Setelah perusahaan dan kedutaan besar menyatakan keprihatinannyaKonsumsi daya batubara Pemerintah Kamboja telah menjanjikan rencananya untuk mengembangkan tiga pembangkit listrik tenaga batu bara baru sebagai proyek terbaru.
Sejak tahun 2020, produksi energi global terus melakukan diversifikasi dari konsumsi listrik berbahan bakar batubara karena harga pasar yang berfluktuasi, mengguncang industri dan kenaikan harga minyak. Meskipun ketiga proyek batu bara tersebut tampaknya kesulitan dengan sikap Tiongkok yang mengurangi bantuan kepada pembangkit listrik tenaga batu bara di luar negeri, pembangkit listrik di provinsi Koh Kong dan Oddar Meanchey, yang berada pada tahapan berbeda, masih mengalami penundaan. Sementara itu, di Sihanoukville, pengoperasian dua pembangkit listrik tenaga batubara paling aktif di Kamboja yang terletak di distrik yang sama menimbulkan kekhawatiran di kalangan penduduk setempat.
Tim Southeast Asia Globe melaporkan lokasi masing-masing dari ketiga proyek tersebut. Dengan total 4.300 gambar, tim Globe juga mewawancarai dan berbicara dengan 35 orang, termasuk masyarakat lokal dan nelayan, serta pekerja pabrik, pejabat lokal, dan pakar energi. Silakan bacaPasal 1 Laporan Mengandalkan listrik batu bara Of Globe dan simak terus artikel kedua ini, yaitu laporan disertai foto:
Provinsi Oddar Meanchey
Di provinsi Oddar Meanchey, pembangkit listrik tenaga batu bara Han Seng, yang dapat menghasilkan listrik sebesar 265 megawatt, telah melewati separuh batas waktu proyek sejak tahun lalu. Karena berkurangnya bantuan, pemilik proyek menyerahkan proyek tersebut kepada kontraktor konstruksi baru, yang tidak hanya terus menghasilkan listrik dari batu bara, namun juga ingin berinvestasi lebih banyak pada tenaga surya di lokasi tersebut.

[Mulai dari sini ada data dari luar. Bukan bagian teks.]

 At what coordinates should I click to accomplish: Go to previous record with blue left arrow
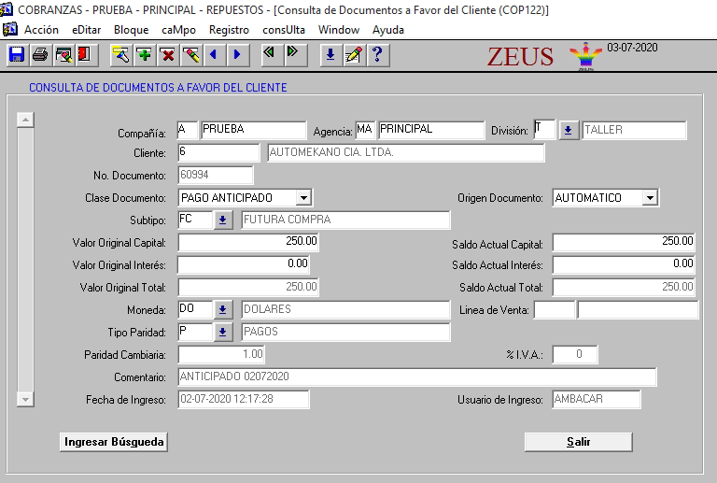point(214,55)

“Saya ingin semua orang di komunitas saya memiliki akses terhadap listrik, namun saya juga khawatir dengan risiko kesehatan bagi pekerja dan masyarakat lokal.” Foto: Anton L. Delgado memberikan Globe Asia Tenggara
Shrek Pich Neng

Foto: Anton L. Delgado memberikan Globe Asia Tenggara


Provinsi Koh Kong
Di provinsi Koh Kong, Royal Group of Kamboja belum menyelesaikan pembangunan pembangkit listrik berkapasitas 700 megawatt, yang dijadwalkan dibuka tahun ini. Namun, warga di wilayah tersebut terus mengeluhkan kompensasi yang tidak layak, ketidakadilan dan penindasan ketika mereka digusur.


Dua Kamboja di Sihanoukville. Sedangkan proyek pembangkit listrik tenaga batu bara milik Royal Group belum beroperasi. Foto: Anton L. Delgado memberikan Globe Asia Tenggara
Provinsi Preah Sihanouk
Di Sihanoukville, proyek pembangkit listrik tenaga batu bara berkapasitas 700 megawatt milik Grup Pengembangan Investasi Internasional Kamboja (CIIDG) terletak di sepanjang jalan nasional yang sama dengan pembangkit listrik berkapasitas 250 megawatt milik Kamboja Energy Limited (CEL) yang beroperasi pada waktu yang sama. Warga distrik Stung Hav juga menyatakan keprihatinan mereka terhadap dampak kesehatan dan lingkungan dari pembangkit listrik tenaga batu bara.

LAPORAN TAMBAHAN OLEH: Andrew Haffner Dan Lay Sophanna
Artikel ini disponsori oleh Inisiatif Pitch Pelaporan Berita dari Yayasan Konrad-Adenauer-Stiftung Kamboja.
Pos Ketergantungan Energi Batubara Kamboja: Tiga Tahun Setelah Penggunaan Ganda Fosil Fosil muncul pertama kali pada Dunia Asia Tenggara.